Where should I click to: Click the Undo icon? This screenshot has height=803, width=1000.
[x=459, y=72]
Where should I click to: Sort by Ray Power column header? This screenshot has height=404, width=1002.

________________________________________

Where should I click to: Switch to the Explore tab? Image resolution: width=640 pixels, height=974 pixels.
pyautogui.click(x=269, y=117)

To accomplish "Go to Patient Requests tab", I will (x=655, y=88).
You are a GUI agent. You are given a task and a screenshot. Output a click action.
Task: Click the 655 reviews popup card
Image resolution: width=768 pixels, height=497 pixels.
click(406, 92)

________________________________________

**Task to complete**. Lines wanted from the listing above: the line with "Where should I click to: Click" up to and including the line with "Where should I click to: Sort". Please write them out exactly, adding nothing else.

**Exercise result**.
Where should I click to: Click the Undo icon? This screenshot has height=803, width=1000.
[x=459, y=72]
Where should I click to: Sort by Ray Power column header? This screenshot has height=404, width=1002.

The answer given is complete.